Work task A –
In the forum thread about Cruze hatch photos, why was there so much clearance under the front bumper of the hatchback?

-- Document segment follows --

# Cruze hatch touch down photos



## pandrad61 (Jul 8, 2015)

For those whom haven't seen in person pics here they are.looks great in person and very clean lines. hatch is a little more bubbly then i would like and the hatch has less room then youd expect for its size but it provides a premium of interior space tho


----------



## pandrad61 (Jul 8, 2015)




----------



## pandrad61 (Jul 8, 2015)




----------



## pandrad61 (Jul 8, 2015)




----------



## pandrad61 (Jul 8, 2015)




----------



## pandrad61 (Jul 8, 2015)




----------



## MP81 (Jul 20, 2015)

The tailpipe isn't molded into the lower fascia, correct? I recall it being separate (real) on the "concept", and it looks the same here.


----------



## pandrad61 (Jul 8, 2015)

> *UpstateNYBill*


look at the huge amount of surprising clearence...


----------



## pandrad61 (Jul 8, 2015)

> The tailpipe isn't molded into the lower fascia, correct? I recall it being separate (real) on the "concept", and it looks the same here.


----------



## MP81 (Jul 20, 2015)

pandrad61 said:


> View attachment 206281


Awesome, a real tailpipe!

I *HATE* all the fake, molded-in "tailpipes" these days. Seeing a real one is a refresher.

Mercedes is quite possibly the worst. Their diesel have fake "tailpipes" that are _blocked off_










The pre-refresh MKZ has big chrome surrounds - and quite possibly the wimpiest little exhaust pipe clearly visible inside it. I laughed out loud the first time I saw them.


----------



## TintGuy (Sep 17, 2016)

Don't know How I feel about that. I have a softspot for hatches generally like them all, but there's something throwing me off about this one. looks like the nd gen mazda 3 hatches.


----------



## pandrad61 (Jul 8, 2015)

> don't know how i feel about that. I have a softspot for hatches generally like them all, but there's something throwing me off about this one. Looks like the nd gen mazda 3 hatches


due to emissions most cars look the same now. There is really only one true shape that is peak design for efficiency so all the brands know it and try to change it to differentiate but that why nissan body silhouette chevy and honda look very similar


----------



## UpstateNYBill (Jan 14, 2012)

pandrad61 said:


> look at the huge amount of surprising clearence...
> View attachment 206273


Stopped in to look at a hatchback today. Now I know why there is so much clearance under the front bumper in your picture.

It doesn't have the front air dam installed. It was in a plastic bag along with the floor mats in the hatch I looked at today. I'm sure they don't want the air dam getting damaged as it gets loaded and unloaded from the car carrier, etc.


----------



## Patman (May 7, 2011)

I received this email:2017 Cruze Hatchback Car | Chevrolet.

IDK I may go for it when I see one in person? I see they are staying with the 1.4 L engine. Kinda like the 2.2 that lasted forever.


----------



## pandrad61 (Jul 8, 2015)

> Stopped in to look at a hatchback today. Now I know why there is so much clearance under the front bumper in your picture.
> 
> It doesn't have the front air dam installed. It was in a plastic bag along with the floor mats in the hatch I looked at today. I'm sure they don't want the air dam getting damaged as it gets loaded and unloaded from the car carrier, etc.

-- Document segment concluded --

Work task B –
In the rows, rewrite the lines from the line with "You are a GUI" to the line with "Identify the location", putting "screen capture" wherever "screenshot" appears and changing nothing else. Return only those lines.

-- Available records follows --

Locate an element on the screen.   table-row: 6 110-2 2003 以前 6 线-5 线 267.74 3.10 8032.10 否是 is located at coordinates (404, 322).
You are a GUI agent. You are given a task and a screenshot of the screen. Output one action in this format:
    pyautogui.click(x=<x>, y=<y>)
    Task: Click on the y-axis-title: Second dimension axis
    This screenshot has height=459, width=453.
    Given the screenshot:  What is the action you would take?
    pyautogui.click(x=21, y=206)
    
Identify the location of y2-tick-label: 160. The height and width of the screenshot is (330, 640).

-- Available records concluded --
-- Available records follows --

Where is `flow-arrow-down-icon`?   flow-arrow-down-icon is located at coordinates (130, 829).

-- Available records concluded --
-- Available records follows --

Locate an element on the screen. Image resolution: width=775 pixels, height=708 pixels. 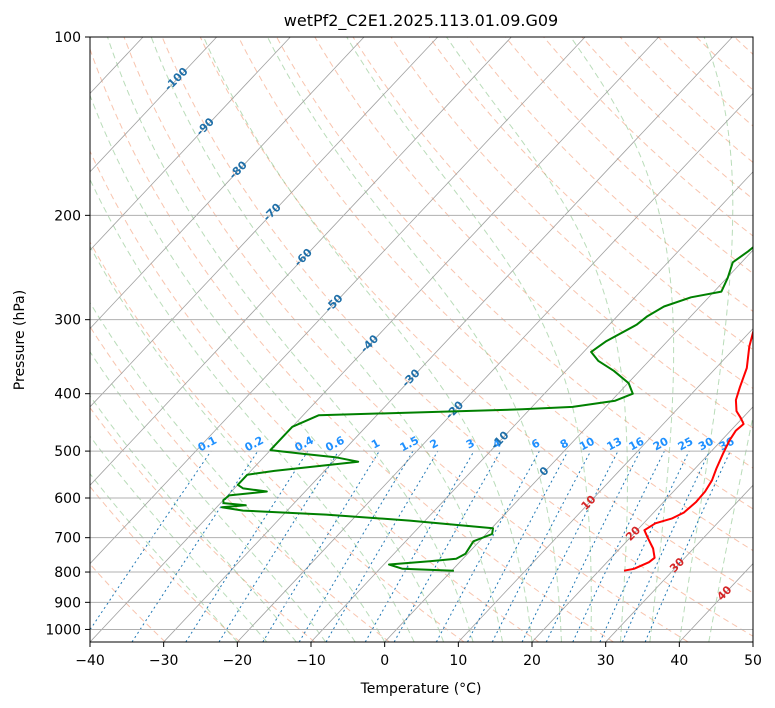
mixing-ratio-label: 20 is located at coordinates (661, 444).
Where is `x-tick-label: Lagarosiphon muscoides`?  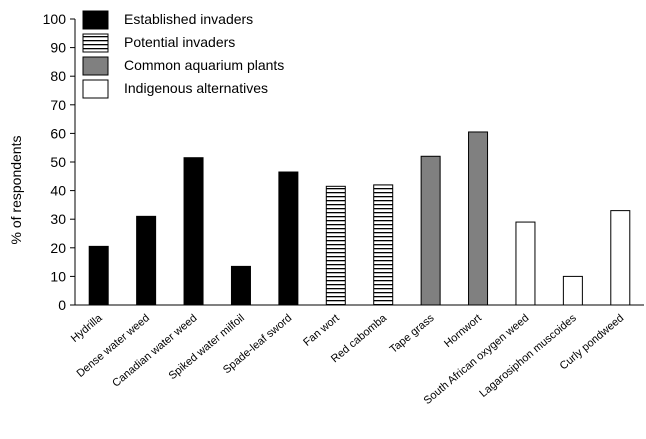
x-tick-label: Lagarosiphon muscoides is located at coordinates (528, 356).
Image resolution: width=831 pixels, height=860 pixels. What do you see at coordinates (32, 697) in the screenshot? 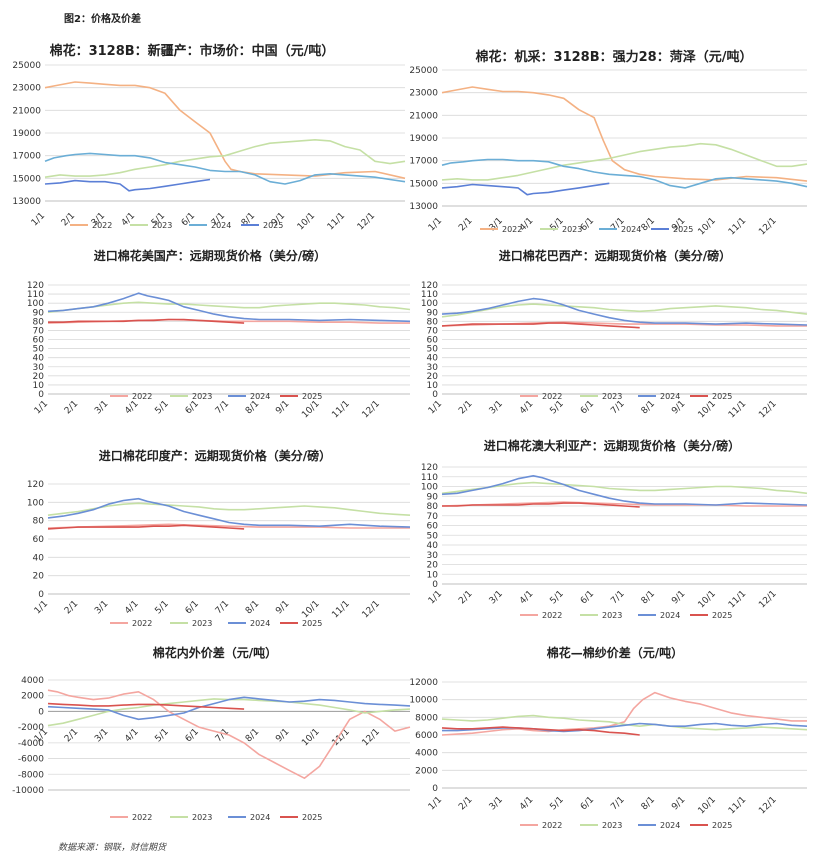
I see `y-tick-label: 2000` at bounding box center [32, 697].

-- Available records concluded --

Exercise answer A –
The front air dam had not been installed; it was in a plastic bag with the floor mats.

Exercise answer B –
You are a GUI agent. You are given a task and a screen capture of the screen. Output one action in this format:
    pyautogui.click(x=<x>, y=<y>)
    Task: Click on the y-axis-title: Second dimension axis
    This screen capture has height=459, width=453.
    Given the screen capture:  What is the action you would take?
    pyautogui.click(x=21, y=206)
    
Identify the location of y2-tick-label: 160. The height and width of the screen capture is (330, 640).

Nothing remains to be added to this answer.